CC&F Wells-First Managing Member, LLC v. RCG LLP 135 Wells, LLC (Lawyers Weekly No. 12-050-17)




SUFFOLK, ss.                                                                                         SUPERIOR COURT

                                                                                                                  CA No. 17-0620-BLS1

















            The plaintiff, CC&F Wells-First Managing Member, LLC (CC&F), and the defendant, RCG LLP 135 Wells, LLC (RCG), are members of Wells-First JV LLC (the Joint Venture or JV), a Delaware Limited Liability Company organized pursuant to an operating agreement (the Agreement).  Through a subsidiary, the 135 Wells Avenue LLC (135 Wells), the Joint Venture owns a property commonly known as 135 Wells Avenue in Newton, Massachusetts (the Property).  The Property consists of approximately 6.5 acres of land in the Wells Avenue Office Park.  The JV was formed to develop the Property into 334 residential units, 25% of which were to be affordable housing within the meaning of M.G.L. c. 40B.  According to the terms of the Agreement, if the permits necessary for the development were not obtained (with any rights of appeal exhausted or expired) by May 30, 2016, RCG had the unilateral right to cause the sale of the properties to a third-party in an arms-length transaction.  The case is now before the court on CC&F’s motion for a preliminary injunction enjoining the marketing and sale of the Property.

Data items
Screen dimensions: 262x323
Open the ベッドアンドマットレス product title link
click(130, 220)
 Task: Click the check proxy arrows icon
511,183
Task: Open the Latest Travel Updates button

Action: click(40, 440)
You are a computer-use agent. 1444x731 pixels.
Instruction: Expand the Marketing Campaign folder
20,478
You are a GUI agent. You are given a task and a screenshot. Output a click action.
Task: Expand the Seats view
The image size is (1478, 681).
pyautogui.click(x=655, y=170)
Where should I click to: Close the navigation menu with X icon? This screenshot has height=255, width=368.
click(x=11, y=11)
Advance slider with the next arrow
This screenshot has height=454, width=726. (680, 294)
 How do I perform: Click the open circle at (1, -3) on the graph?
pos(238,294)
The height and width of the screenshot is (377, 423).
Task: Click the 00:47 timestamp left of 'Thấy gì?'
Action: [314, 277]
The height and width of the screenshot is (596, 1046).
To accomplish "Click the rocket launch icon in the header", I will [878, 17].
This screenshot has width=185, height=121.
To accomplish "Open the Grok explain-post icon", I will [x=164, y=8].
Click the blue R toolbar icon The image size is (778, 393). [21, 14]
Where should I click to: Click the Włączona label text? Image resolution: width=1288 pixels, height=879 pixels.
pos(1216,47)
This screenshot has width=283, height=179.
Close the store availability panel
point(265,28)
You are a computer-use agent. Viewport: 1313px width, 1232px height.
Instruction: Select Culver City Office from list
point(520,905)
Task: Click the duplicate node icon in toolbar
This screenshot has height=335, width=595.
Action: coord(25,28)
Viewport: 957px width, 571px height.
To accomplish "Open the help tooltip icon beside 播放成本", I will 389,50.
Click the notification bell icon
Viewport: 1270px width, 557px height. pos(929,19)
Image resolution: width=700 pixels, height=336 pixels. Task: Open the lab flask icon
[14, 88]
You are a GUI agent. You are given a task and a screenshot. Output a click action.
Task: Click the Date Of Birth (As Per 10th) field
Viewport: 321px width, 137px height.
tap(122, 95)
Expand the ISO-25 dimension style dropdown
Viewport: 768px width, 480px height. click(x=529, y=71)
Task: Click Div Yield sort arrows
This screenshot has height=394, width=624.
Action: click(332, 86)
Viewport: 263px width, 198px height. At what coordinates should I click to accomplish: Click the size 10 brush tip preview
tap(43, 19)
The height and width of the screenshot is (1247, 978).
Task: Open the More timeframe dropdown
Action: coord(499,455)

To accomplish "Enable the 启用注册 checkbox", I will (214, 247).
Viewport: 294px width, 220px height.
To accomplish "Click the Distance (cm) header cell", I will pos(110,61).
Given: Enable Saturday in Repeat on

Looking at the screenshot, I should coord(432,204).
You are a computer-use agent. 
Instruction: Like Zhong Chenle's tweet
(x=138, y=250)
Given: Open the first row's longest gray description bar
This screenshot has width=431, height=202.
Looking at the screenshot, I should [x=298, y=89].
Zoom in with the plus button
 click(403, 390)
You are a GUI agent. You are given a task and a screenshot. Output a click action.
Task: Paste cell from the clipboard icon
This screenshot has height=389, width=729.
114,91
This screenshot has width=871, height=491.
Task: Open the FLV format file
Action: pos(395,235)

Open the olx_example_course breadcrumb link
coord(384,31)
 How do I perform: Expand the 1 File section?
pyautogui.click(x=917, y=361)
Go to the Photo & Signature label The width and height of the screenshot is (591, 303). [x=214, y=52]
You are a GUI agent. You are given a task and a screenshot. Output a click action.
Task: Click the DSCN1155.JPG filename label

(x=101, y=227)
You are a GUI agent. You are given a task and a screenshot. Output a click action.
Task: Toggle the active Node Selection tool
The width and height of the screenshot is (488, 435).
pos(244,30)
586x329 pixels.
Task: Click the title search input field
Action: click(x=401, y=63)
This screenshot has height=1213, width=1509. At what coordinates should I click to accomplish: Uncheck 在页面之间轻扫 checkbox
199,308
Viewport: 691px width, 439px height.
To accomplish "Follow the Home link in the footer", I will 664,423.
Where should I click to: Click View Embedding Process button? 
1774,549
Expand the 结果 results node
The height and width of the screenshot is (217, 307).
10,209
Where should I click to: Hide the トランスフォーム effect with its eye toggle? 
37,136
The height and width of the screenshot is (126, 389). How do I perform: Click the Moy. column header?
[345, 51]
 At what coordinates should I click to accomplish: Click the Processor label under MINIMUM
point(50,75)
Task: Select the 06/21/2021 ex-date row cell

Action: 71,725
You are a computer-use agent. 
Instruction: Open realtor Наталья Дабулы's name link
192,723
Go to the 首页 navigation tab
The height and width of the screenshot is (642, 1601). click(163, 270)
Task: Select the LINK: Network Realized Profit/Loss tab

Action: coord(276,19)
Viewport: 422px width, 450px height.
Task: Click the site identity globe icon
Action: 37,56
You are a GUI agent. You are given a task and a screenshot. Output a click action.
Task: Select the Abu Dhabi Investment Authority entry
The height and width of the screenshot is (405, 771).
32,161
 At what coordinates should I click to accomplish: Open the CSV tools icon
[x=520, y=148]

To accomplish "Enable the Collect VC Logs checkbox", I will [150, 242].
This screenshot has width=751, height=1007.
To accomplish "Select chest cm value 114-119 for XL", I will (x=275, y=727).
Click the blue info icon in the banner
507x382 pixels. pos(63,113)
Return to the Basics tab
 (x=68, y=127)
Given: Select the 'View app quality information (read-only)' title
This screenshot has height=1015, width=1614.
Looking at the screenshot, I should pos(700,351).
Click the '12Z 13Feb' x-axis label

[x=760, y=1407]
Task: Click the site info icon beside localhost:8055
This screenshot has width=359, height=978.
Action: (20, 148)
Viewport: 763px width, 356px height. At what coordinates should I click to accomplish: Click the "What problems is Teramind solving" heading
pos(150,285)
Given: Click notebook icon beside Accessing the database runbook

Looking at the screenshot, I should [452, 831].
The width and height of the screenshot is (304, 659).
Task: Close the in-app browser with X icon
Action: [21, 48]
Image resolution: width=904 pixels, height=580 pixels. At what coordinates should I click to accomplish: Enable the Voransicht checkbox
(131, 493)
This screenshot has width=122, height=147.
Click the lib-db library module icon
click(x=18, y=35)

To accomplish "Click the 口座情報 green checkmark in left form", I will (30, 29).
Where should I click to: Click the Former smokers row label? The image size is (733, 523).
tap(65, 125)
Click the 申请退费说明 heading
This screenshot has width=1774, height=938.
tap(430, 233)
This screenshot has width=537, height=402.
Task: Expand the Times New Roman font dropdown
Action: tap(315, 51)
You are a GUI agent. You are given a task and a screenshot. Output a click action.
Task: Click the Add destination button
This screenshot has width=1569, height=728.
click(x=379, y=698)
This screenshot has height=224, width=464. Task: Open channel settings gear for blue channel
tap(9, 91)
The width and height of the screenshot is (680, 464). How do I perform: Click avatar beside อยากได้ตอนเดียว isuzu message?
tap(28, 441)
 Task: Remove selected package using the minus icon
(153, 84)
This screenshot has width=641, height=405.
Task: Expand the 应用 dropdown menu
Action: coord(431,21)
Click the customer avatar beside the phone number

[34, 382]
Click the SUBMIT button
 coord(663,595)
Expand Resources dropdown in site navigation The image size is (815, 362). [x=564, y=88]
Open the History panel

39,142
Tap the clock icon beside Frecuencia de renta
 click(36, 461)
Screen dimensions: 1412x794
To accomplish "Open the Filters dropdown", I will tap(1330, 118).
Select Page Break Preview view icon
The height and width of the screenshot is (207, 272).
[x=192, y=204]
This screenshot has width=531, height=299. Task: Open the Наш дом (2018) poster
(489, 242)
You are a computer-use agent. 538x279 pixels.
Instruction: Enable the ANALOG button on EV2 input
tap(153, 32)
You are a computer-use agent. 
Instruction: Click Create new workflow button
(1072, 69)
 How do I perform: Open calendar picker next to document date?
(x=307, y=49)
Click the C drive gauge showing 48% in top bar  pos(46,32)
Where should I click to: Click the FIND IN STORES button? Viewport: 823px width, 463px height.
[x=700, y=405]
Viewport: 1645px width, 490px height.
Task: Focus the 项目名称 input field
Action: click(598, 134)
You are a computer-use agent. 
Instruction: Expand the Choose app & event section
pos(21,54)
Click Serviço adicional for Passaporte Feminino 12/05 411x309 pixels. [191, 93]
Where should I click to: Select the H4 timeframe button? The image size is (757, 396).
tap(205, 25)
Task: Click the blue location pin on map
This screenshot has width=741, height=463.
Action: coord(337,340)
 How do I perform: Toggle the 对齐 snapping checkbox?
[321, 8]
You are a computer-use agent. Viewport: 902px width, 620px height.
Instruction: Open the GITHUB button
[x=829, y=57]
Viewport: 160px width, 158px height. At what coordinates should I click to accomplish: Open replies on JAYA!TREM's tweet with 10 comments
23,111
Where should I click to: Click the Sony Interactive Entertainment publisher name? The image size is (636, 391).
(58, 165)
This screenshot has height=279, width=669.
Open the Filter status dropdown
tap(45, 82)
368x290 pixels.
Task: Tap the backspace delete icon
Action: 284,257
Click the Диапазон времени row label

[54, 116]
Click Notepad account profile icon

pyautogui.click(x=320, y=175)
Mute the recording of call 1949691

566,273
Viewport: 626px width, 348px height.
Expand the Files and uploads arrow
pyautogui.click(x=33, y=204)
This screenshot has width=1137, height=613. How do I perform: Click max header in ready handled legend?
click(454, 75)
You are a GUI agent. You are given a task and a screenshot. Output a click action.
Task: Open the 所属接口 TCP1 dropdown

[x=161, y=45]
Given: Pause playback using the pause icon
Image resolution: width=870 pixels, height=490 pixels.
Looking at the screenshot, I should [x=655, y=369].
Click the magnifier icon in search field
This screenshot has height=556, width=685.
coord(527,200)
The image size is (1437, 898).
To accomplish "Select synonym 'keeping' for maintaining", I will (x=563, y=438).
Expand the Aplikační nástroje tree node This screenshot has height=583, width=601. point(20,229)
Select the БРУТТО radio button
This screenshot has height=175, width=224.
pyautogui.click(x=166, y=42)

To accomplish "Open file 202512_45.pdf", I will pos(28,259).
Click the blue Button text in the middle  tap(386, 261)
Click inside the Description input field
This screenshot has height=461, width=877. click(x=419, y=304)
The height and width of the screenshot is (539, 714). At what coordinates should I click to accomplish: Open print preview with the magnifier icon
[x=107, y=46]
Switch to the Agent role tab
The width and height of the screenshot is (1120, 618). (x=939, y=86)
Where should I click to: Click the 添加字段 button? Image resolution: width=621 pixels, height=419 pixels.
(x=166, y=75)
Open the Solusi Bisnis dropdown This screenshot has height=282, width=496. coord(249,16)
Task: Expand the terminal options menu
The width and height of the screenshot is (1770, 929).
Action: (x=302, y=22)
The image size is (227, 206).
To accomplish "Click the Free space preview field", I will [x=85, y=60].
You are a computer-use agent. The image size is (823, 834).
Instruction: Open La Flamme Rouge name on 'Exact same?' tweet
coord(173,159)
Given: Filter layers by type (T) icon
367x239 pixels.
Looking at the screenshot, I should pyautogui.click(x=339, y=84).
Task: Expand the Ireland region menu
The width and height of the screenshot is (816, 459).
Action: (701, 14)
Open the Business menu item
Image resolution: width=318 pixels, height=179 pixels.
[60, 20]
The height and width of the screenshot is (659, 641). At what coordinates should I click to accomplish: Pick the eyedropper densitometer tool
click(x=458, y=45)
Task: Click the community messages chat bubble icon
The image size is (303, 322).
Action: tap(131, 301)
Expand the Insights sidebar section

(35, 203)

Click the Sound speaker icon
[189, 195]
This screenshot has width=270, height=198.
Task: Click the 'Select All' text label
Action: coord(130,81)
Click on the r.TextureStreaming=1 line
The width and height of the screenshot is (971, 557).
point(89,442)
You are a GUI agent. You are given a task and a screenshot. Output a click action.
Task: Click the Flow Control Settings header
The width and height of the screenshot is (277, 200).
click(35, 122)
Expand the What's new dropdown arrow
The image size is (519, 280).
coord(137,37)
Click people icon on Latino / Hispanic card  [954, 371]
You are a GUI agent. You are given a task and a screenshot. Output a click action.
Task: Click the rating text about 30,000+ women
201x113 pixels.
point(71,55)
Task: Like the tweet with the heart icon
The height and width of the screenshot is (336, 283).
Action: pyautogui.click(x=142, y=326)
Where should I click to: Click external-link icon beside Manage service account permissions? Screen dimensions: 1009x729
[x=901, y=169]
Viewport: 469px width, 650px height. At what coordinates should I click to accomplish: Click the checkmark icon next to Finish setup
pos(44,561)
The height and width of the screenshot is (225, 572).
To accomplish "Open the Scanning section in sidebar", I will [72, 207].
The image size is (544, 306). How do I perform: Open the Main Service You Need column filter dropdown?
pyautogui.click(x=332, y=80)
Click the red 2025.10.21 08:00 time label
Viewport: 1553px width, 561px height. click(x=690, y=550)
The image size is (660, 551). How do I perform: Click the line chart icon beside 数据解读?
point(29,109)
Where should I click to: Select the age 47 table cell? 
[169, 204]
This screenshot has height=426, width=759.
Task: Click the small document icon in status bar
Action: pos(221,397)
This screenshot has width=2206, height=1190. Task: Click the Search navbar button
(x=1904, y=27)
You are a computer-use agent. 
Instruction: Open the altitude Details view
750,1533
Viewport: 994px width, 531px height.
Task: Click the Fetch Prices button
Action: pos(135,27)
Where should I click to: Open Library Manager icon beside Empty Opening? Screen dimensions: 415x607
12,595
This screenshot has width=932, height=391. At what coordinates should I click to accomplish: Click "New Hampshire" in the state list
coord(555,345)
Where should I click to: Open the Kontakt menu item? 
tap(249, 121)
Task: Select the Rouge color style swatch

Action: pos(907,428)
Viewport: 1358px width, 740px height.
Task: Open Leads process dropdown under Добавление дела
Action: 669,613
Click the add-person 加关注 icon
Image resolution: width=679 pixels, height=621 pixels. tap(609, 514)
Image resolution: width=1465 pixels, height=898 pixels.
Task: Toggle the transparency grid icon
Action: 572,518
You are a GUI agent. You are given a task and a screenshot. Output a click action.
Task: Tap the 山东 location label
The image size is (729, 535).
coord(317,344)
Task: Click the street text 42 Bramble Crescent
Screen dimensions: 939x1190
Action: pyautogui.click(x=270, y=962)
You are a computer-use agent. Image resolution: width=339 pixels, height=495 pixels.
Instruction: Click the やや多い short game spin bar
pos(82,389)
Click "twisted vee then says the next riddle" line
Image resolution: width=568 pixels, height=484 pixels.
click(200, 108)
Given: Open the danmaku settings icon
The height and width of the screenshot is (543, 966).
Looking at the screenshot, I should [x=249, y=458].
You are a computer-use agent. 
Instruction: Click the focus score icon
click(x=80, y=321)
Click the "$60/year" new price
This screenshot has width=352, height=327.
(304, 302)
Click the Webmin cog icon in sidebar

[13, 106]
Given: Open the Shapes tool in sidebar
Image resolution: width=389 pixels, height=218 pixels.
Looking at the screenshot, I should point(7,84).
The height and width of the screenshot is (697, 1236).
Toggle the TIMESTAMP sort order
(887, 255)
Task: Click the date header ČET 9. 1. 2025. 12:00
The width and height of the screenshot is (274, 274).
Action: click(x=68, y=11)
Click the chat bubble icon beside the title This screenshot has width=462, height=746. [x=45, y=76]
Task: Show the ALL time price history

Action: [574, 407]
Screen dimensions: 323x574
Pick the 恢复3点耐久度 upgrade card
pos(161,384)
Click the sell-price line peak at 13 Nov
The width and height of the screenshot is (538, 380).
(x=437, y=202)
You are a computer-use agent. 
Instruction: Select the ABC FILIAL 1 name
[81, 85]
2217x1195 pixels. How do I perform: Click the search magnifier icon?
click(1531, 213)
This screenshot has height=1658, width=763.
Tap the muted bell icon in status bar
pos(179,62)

§ What you need to do
[1] In the court excerpt, how many residential units was the Joint Venture formed to develop on the Property?
[2] Repeat the data items from their first line through the line containing "will [x=164, y=8].", including both of those lines.

§ Responses to the tasks
[1] 334 residential units

[2]
Screen dimensions: 262x323
Open the ベッドアンドマットレス product title link
click(130, 220)
 Task: Click the check proxy arrows icon
511,183
Task: Open the Latest Travel Updates button

Action: click(40, 440)
You are a computer-use agent. 1444x731 pixels.
Instruction: Expand the Marketing Campaign folder
20,478
You are a GUI agent. You are given a task and a screenshot. Output a click action.
Task: Expand the Seats view
The image size is (1478, 681).
pyautogui.click(x=655, y=170)
Where should I click to: Close the navigation menu with X icon? This screenshot has height=255, width=368.
click(x=11, y=11)
Advance slider with the next arrow
This screenshot has height=454, width=726. (680, 294)
 How do I perform: Click the open circle at (1, -3) on the graph?
pos(238,294)
The height and width of the screenshot is (377, 423).
Task: Click the 00:47 timestamp left of 'Thấy gì?'
Action: [314, 277]
The height and width of the screenshot is (596, 1046).
To accomplish "Click the rocket launch icon in the header", I will [878, 17].
This screenshot has width=185, height=121.
To accomplish "Open the Grok explain-post icon", I will [x=164, y=8].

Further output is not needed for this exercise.